* [Work required]
Please report how many lines of the data include the word "agent", with the number as the entire reply.

* [Input]
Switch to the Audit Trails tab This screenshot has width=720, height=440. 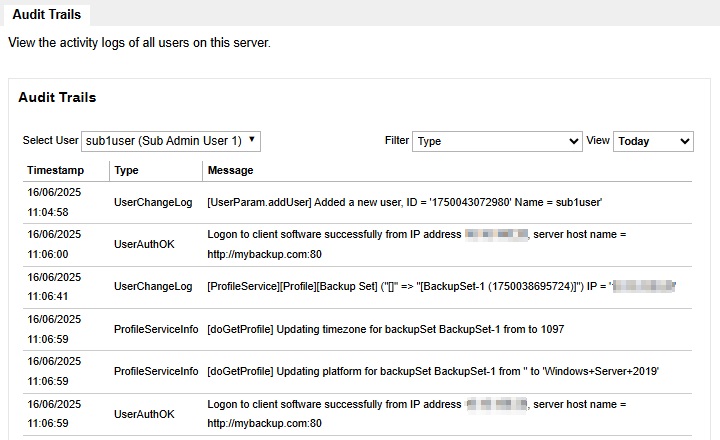(47, 15)
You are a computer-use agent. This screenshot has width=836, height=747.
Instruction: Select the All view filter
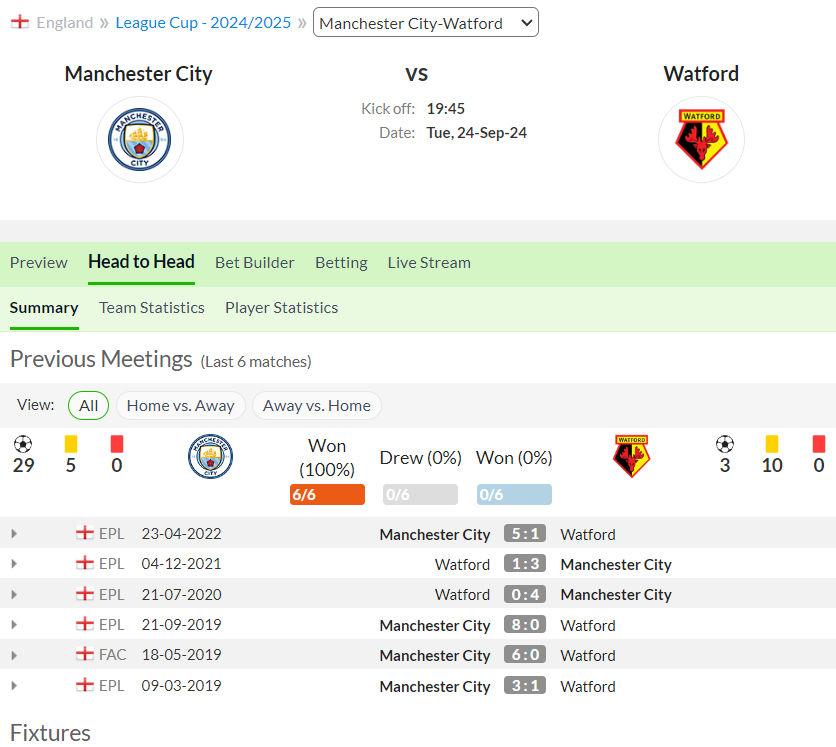[x=89, y=406]
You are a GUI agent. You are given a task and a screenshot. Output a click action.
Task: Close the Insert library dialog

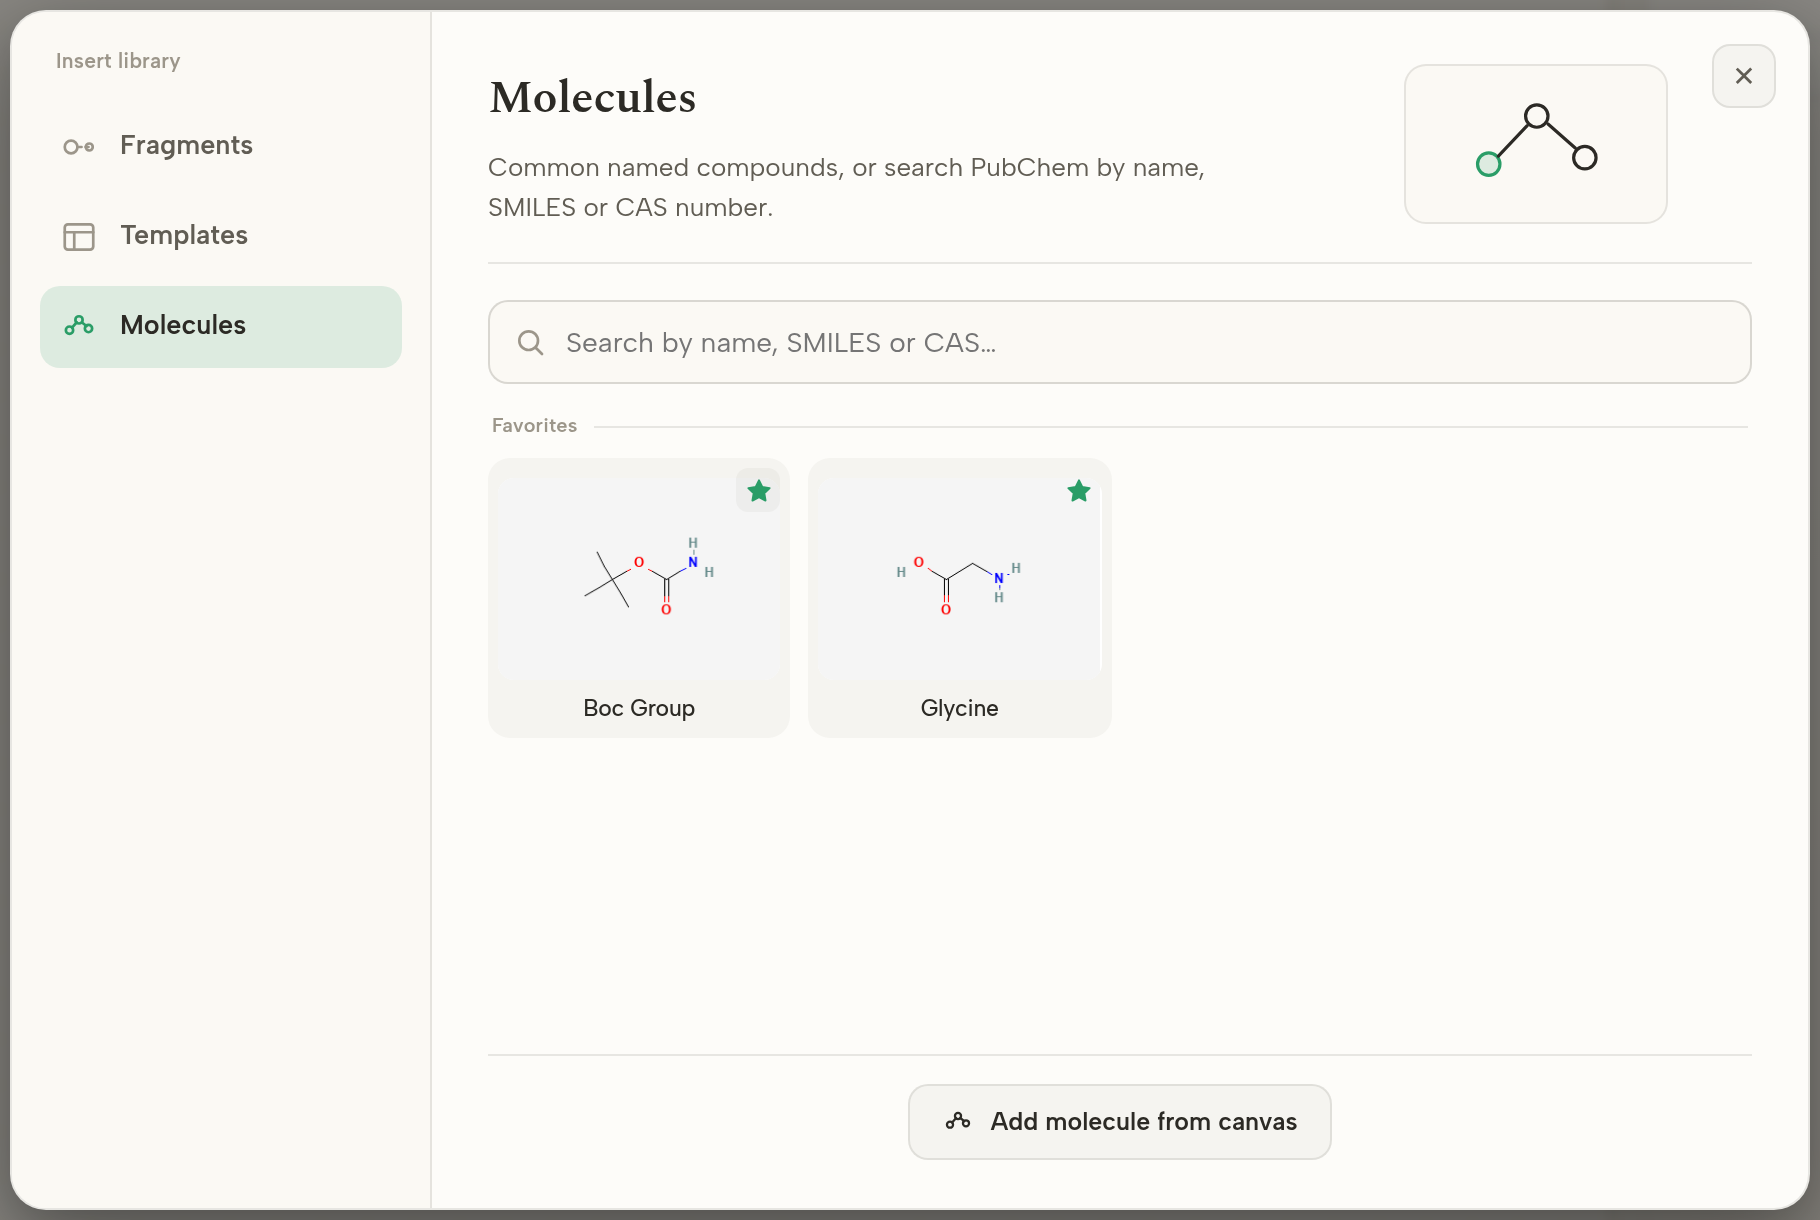1744,76
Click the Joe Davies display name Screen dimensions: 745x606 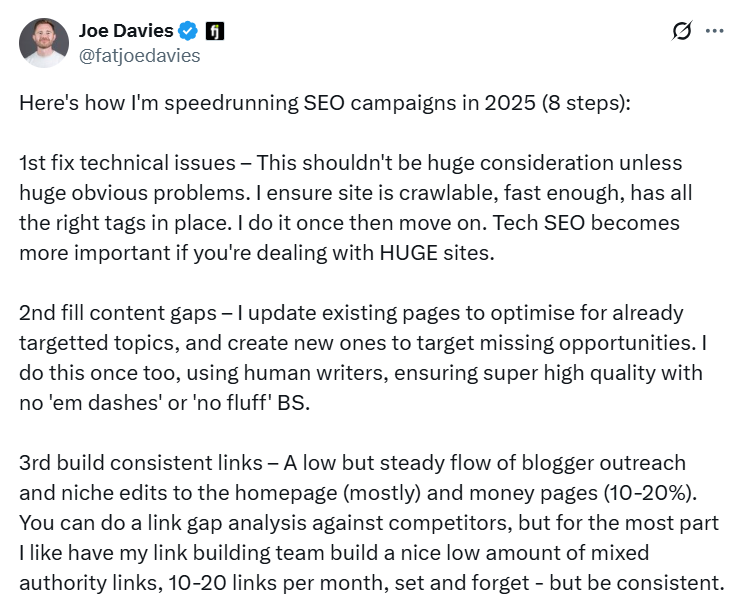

* [Answer section]
2